What this task involves ▸ Repeat the records. Each line must match exactly.

Dataset excerpts ▸
+===+

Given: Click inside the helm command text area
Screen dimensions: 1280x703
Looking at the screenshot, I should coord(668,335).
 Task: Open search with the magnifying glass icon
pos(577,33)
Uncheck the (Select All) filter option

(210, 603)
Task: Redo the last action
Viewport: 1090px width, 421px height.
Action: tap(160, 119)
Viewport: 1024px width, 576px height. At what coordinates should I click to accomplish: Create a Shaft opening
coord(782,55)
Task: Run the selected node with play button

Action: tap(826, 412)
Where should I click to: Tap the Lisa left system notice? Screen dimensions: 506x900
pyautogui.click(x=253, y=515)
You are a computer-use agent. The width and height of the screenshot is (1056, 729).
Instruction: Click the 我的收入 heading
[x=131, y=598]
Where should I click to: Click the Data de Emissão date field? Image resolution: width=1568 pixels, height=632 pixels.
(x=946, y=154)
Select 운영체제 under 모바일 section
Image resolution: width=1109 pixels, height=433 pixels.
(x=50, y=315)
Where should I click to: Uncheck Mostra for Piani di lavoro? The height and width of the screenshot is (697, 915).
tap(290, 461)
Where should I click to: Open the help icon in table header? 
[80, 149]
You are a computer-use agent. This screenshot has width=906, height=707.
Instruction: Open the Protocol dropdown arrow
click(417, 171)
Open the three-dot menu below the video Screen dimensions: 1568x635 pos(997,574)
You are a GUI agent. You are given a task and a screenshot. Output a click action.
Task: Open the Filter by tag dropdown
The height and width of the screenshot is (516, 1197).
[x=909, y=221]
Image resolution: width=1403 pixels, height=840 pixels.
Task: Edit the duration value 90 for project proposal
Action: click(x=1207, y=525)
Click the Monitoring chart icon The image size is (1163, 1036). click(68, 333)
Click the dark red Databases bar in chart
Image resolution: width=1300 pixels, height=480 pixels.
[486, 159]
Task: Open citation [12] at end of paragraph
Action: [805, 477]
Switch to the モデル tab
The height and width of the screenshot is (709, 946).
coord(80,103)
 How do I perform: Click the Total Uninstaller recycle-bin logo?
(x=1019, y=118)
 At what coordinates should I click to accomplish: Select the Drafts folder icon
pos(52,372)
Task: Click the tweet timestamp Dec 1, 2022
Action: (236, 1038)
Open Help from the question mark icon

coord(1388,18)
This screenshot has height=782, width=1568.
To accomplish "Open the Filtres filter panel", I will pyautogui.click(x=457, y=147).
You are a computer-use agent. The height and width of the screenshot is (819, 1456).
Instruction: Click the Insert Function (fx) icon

+===+

Exercise response ▸
Given: Click inside the helm command text area
Screen dimensions: 1280x703
Looking at the screenshot, I should coord(668,335).
 Task: Open search with the magnifying glass icon
pos(577,33)
Uncheck the (Select All) filter option

(210, 603)
Task: Redo the last action
Viewport: 1090px width, 421px height.
Action: tap(160, 119)
Viewport: 1024px width, 576px height. At what coordinates should I click to accomplish: Create a Shaft opening
coord(782,55)
Task: Run the selected node with play button

Action: tap(826, 412)
Where should I click to: Tap the Lisa left system notice? Screen dimensions: 506x900
pyautogui.click(x=253, y=515)
You are a computer-use agent. The width and height of the screenshot is (1056, 729).
Instruction: Click the 我的收入 heading
[x=131, y=598]
Where should I click to: Click the Data de Emissão date field? Image resolution: width=1568 pixels, height=632 pixels.
(x=946, y=154)
Select 운영체제 under 모바일 section
Image resolution: width=1109 pixels, height=433 pixels.
(x=50, y=315)
Where should I click to: Uncheck Mostra for Piani di lavoro? The height and width of the screenshot is (697, 915).
tap(290, 461)
Where should I click to: Open the help icon in table header? 
[80, 149]
You are a computer-use agent. This screenshot has width=906, height=707.
Instruction: Open the Protocol dropdown arrow
click(417, 171)
Open the three-dot menu below the video Screen dimensions: 1568x635 pos(997,574)
You are a GUI agent. You are given a task and a screenshot. Output a click action.
Task: Open the Filter by tag dropdown
The height and width of the screenshot is (516, 1197).
[x=909, y=221]
Image resolution: width=1403 pixels, height=840 pixels.
Task: Edit the duration value 90 for project proposal
Action: click(x=1207, y=525)
Click the Monitoring chart icon The image size is (1163, 1036). click(68, 333)
Click the dark red Databases bar in chart
Image resolution: width=1300 pixels, height=480 pixels.
[486, 159]
Task: Open citation [12] at end of paragraph
Action: [805, 477]
Switch to the モデル tab
The height and width of the screenshot is (709, 946).
coord(80,103)
 How do I perform: Click the Total Uninstaller recycle-bin logo?
(x=1019, y=118)
 At what coordinates should I click to accomplish: Select the Drafts folder icon
pos(52,372)
Task: Click the tweet timestamp Dec 1, 2022
Action: (236, 1038)
Open Help from the question mark icon

coord(1388,18)
This screenshot has height=782, width=1568.
To accomplish "Open the Filtres filter panel", I will pyautogui.click(x=457, y=147).
You are a computer-use agent. The height and width of the screenshot is (819, 1456).
Instruction: Click the Insert Function (fx) icon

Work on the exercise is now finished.